The anti-terror campaign has also come under increased international scrutiny since authorities in late October uncovered a cargo plane bomb plot targeting Western interests. AQAP claimed responsibility for the scheme, which involved shipping explosives disguised as printer toner cartridges on U.S.-bound cargo planes.

According to a Yemeni government official, international partners such as the United States, the United Kingdom and Gulf Cooperation Council member countries like Saudi Arabia will assist in training and equipping the Yemeni forces in the new branches.

The official, who asked not to be named because he was not authorized to speak to the media on the matter, told CNN, "One of the main reasons this is happening -- and one of the main ideas behind building these branches and training these forces -- is because air strikes have caused a lot of collateral damage."

"This will, hopefully, minimize collateral damage in the future," he said.

The four new counterterrorism branches "have been in the works for a while now," said the official.

"This year, the plans were pushed forward," he said. "The branches should be built in 2011."

Yemen's government, which has little control over many parts of its territory, has openly asked for U.S. assistance to target militants -- though some officials have criticized their counterparts in Washington for not acting quickly or effectively enough.

In an interview with CNN in November, Yemen's Foreign Minister Abu Bakr Abdullah Al Qirbi said, "It wasn't really until last year that the Americans have been heavily involved in building our counterterrorism capability and providing us with equipment."

Over the past year, U.S. Special Forces have expanded the type of training they are giving to Yemen's military, while also adding more Special Operations forces to the training mission there.

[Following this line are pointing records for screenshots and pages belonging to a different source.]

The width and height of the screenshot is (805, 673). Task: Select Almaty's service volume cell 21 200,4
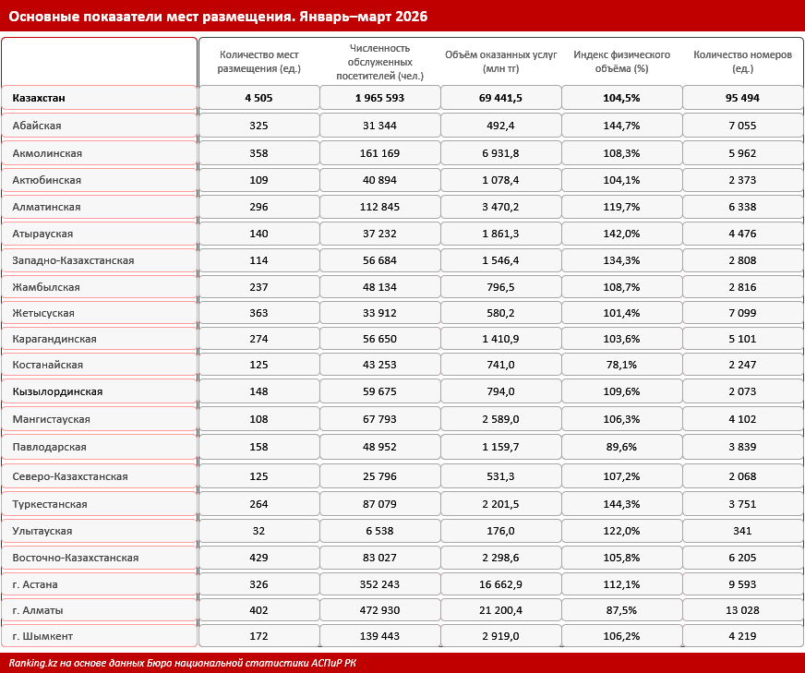point(500,611)
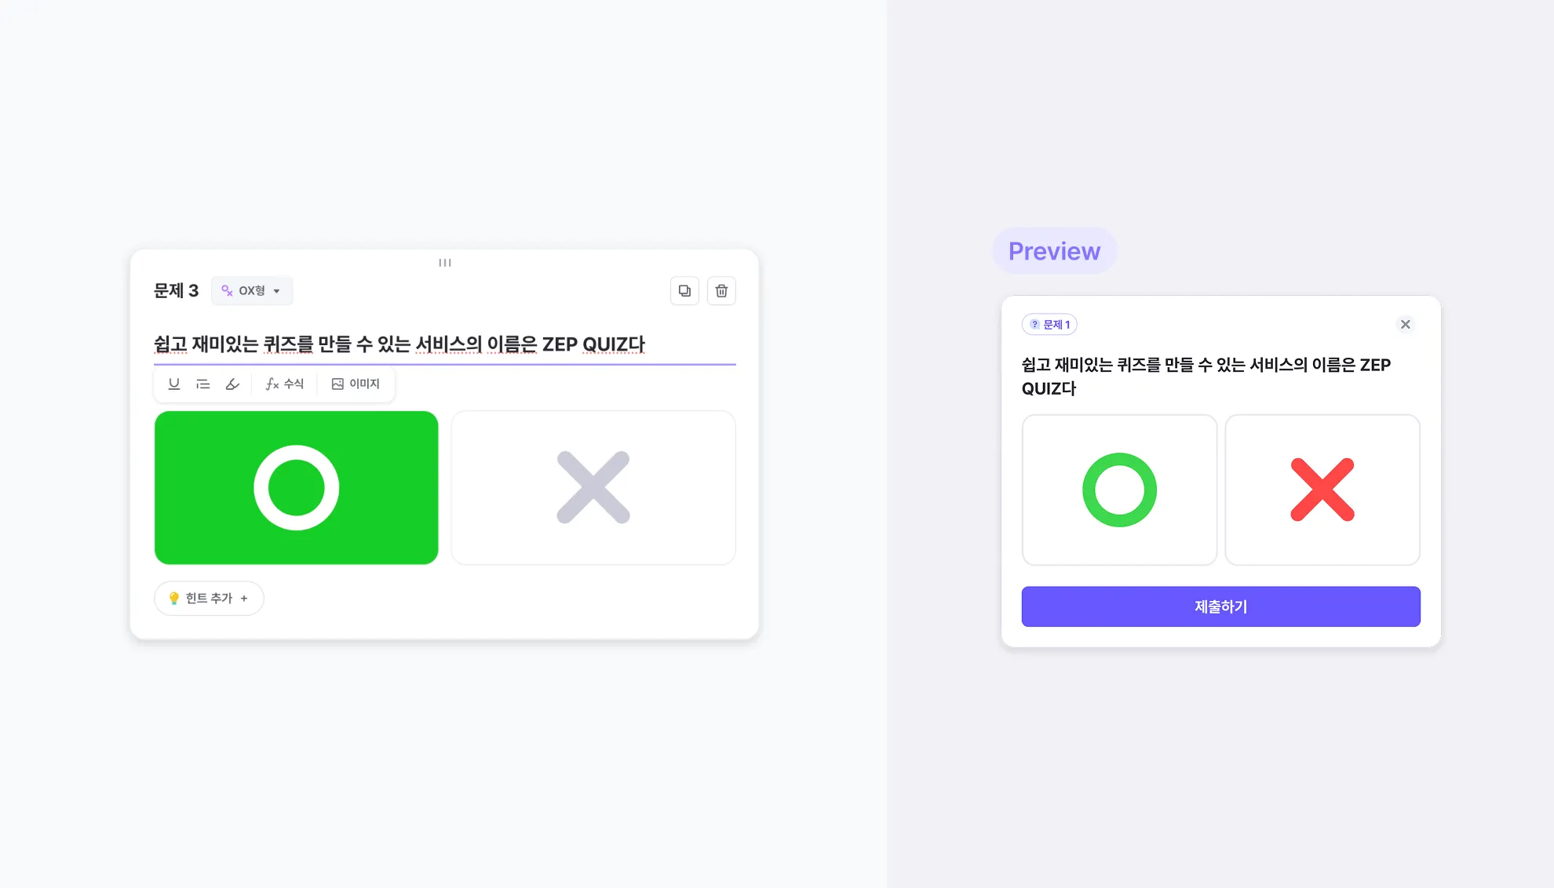1554x888 pixels.
Task: Apply underline formatting to question text
Action: [174, 384]
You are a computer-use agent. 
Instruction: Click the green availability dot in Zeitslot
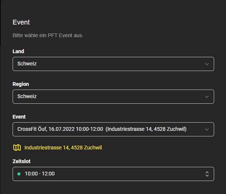click(x=19, y=174)
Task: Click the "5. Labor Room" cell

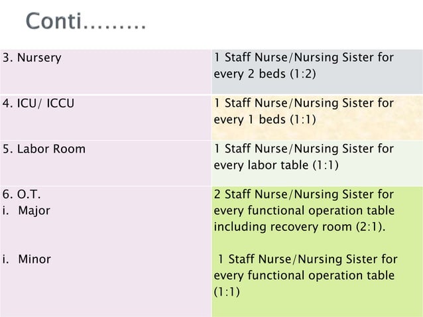Action: (44, 149)
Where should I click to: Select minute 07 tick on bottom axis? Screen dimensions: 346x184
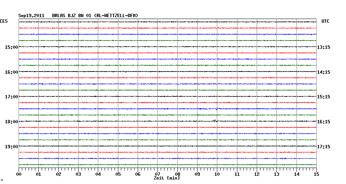tap(158, 174)
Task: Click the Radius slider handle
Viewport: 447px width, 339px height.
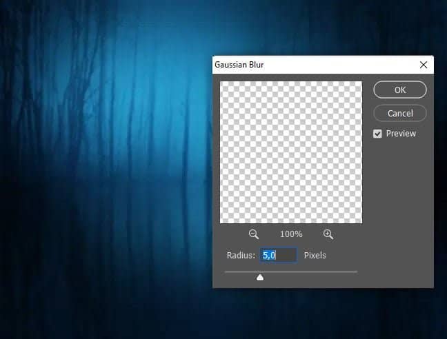Action: click(x=260, y=277)
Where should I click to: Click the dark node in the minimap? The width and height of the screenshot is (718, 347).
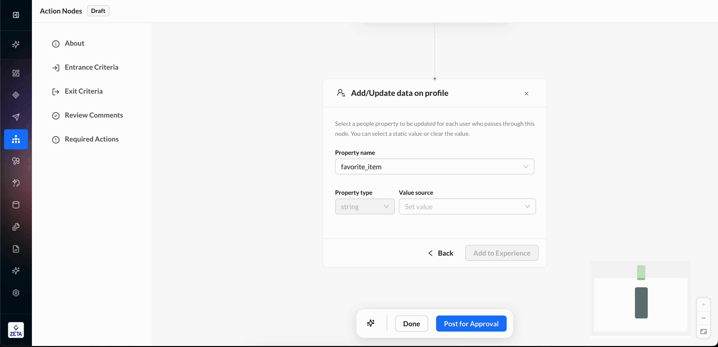(x=641, y=303)
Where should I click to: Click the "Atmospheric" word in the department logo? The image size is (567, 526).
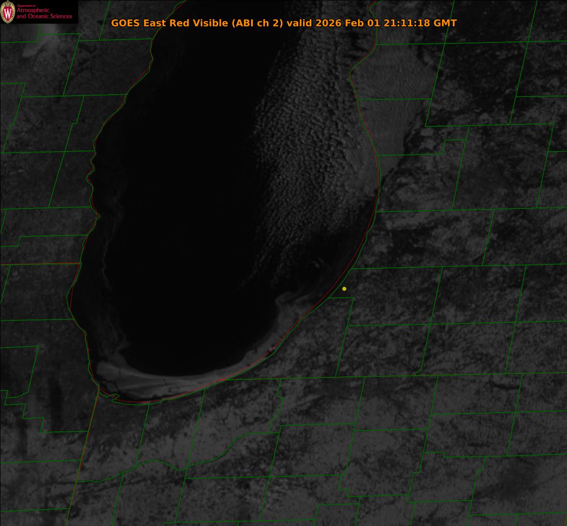(33, 11)
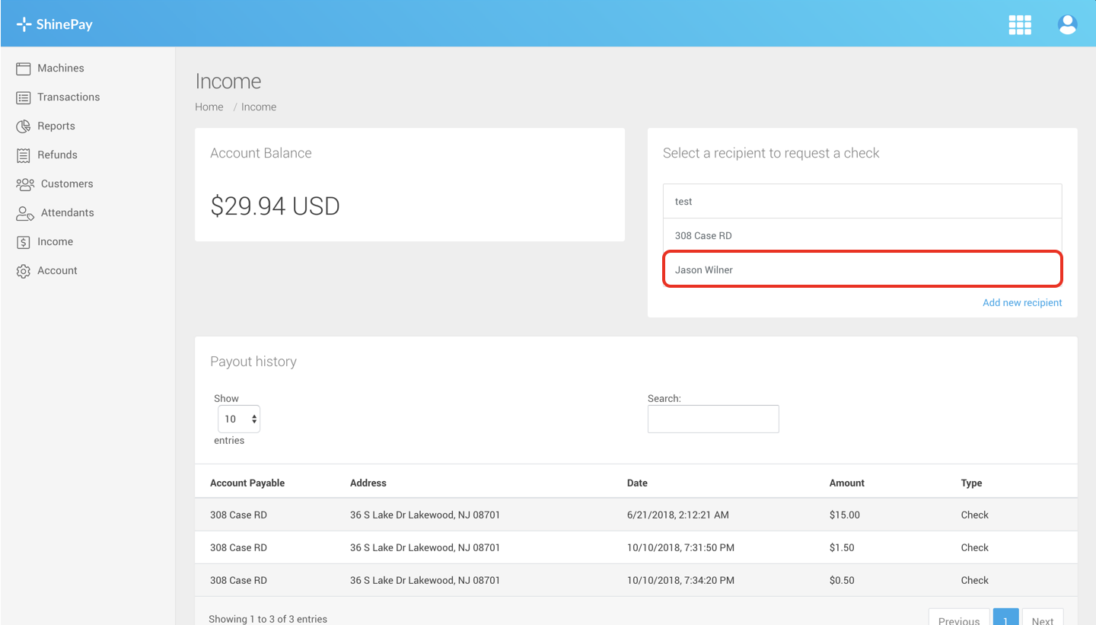Choose the 308 Case RD recipient
This screenshot has width=1096, height=625.
[x=862, y=235]
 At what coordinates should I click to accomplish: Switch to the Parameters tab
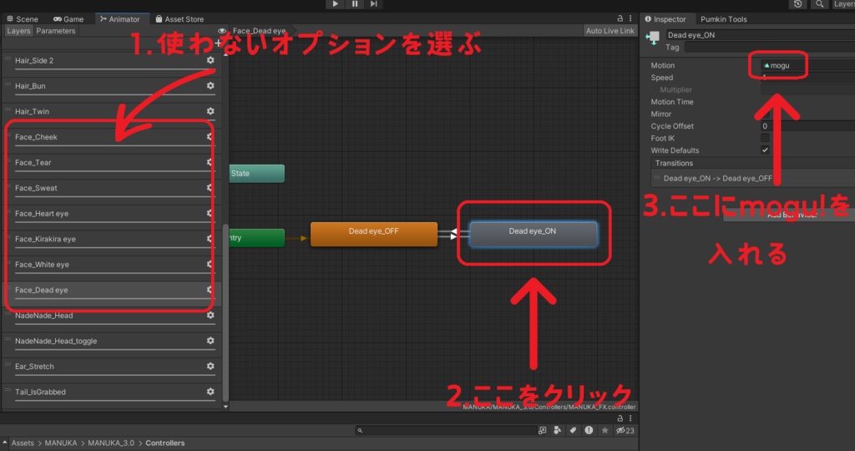(56, 31)
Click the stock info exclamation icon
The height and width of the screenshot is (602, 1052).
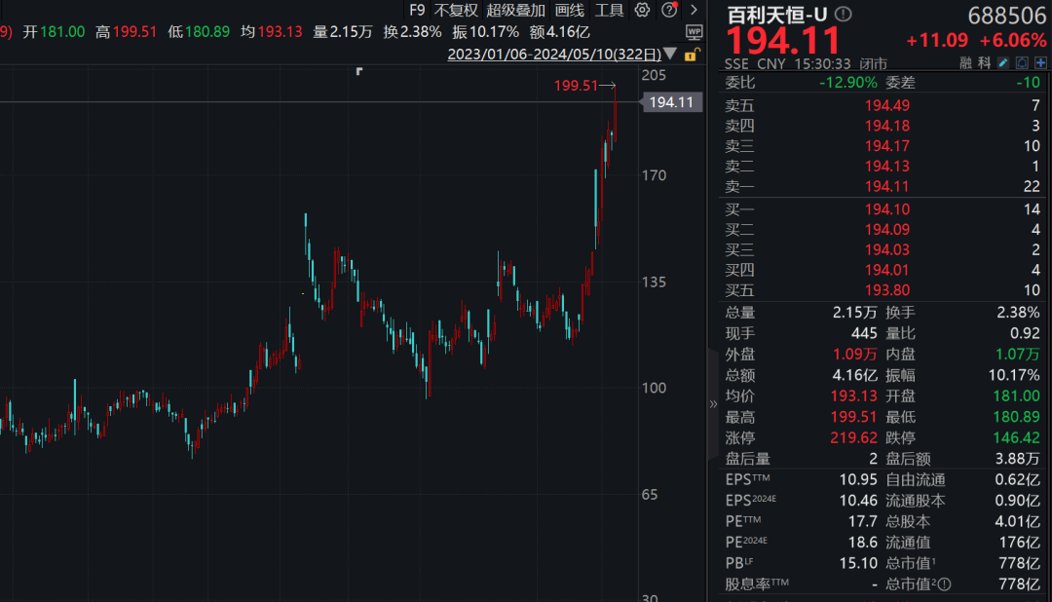coord(844,14)
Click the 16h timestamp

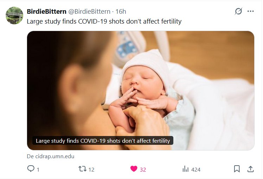click(x=121, y=12)
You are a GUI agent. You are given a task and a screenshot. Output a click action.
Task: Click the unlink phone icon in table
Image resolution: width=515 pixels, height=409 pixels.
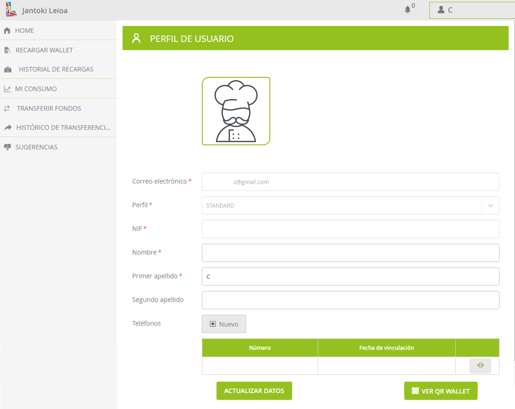[x=480, y=366]
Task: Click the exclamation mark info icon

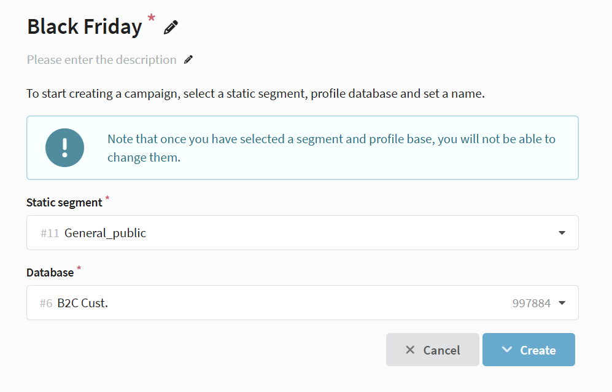Action: click(64, 147)
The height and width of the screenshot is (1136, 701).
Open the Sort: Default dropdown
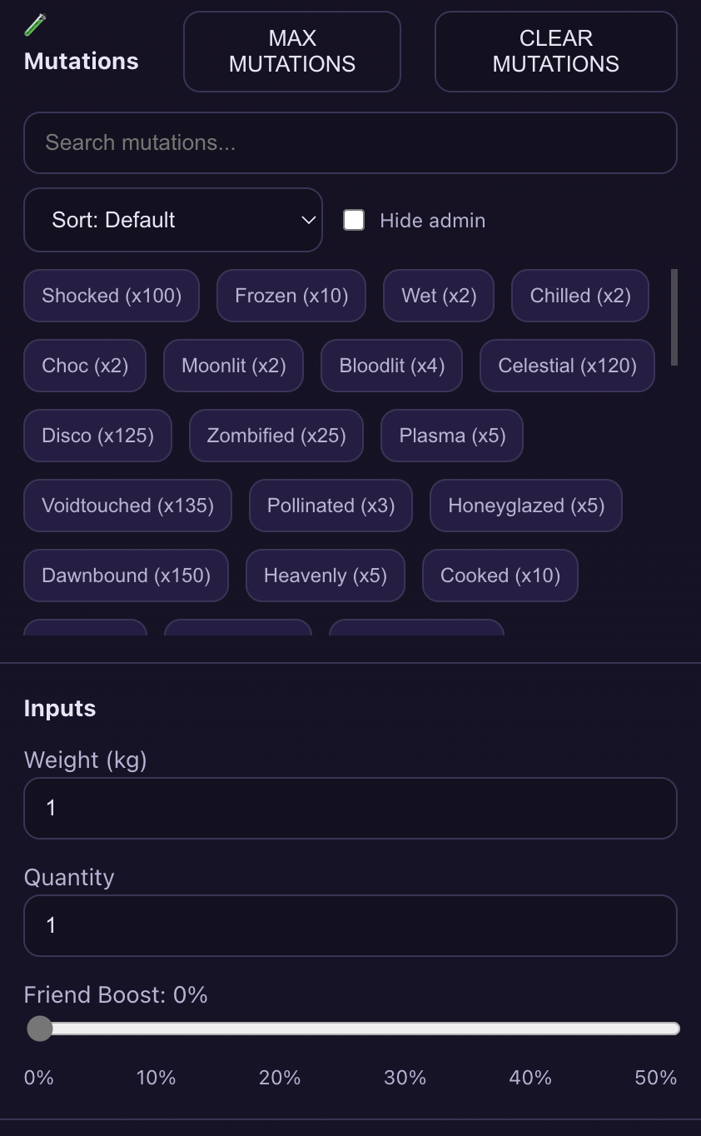[x=173, y=220]
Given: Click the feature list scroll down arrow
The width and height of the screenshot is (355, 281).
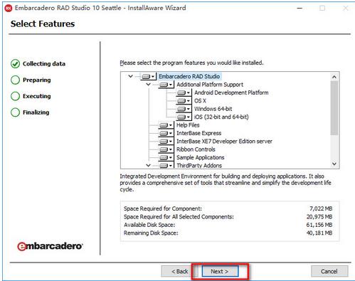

Earlier this year, Defense Secretary Robert Gates approved spending $150 million to train and equip Yemen's security forces, specifically so they can fight al Qaeda. That includes helicopters, planes and other equipment and it more than doubles the amount of aid the U.S. military authorized in 2009.

According to the Yemeni government official, Sanaa will get another four Huey II helicopters in 2011 -- all of which should be operational by year's end.

A senior defense official told CNN last month that the United States and Yemen have shared surveillance and intelligence on AQAP activity inside the country.

Last week, at a forum at the Carnegie Endowment for International Peace, John Brennan, assistant to the president for homeland security and counterterrorism, said AQAP is "increasingly active" in reaching out to find terrorist recruits, even in the United States.

"Al Qaeda in the Arabian Peninsula is now the most operationally active node of the al Qaeda network," Brennan said.

According to a statement released by the While House, Brennan called Yemeni President Ali Abdullah Saleh on Thursday and emphasized "the importance of taking forceful action against al Qaeda in the Arabian Peninsula in order to thwart its plans to carry out terrorist attacks in Yemen as well as in other countries, including in the U.S. Homeland."

Earlier this month, a vehicle carrying U.S. Embassy personnel in Yemen was attacked but nobody was injured.

In October the motorcade of the British deputy ambassador was attacked and in April the British ambassador's car was the target of a failed bomb attack.

While it is not yet known who is responsible for that attack, the State Department's most recent travel advisory for Yemen warns Americans of threats to U.S. interests due to active terrorist activity, specifically from AQAP.

Embassy employees in Sanaa are instructed to use caution when visiting restaurants, hotels or tourist areas in the capital and are forbidden from traveling outside the capital.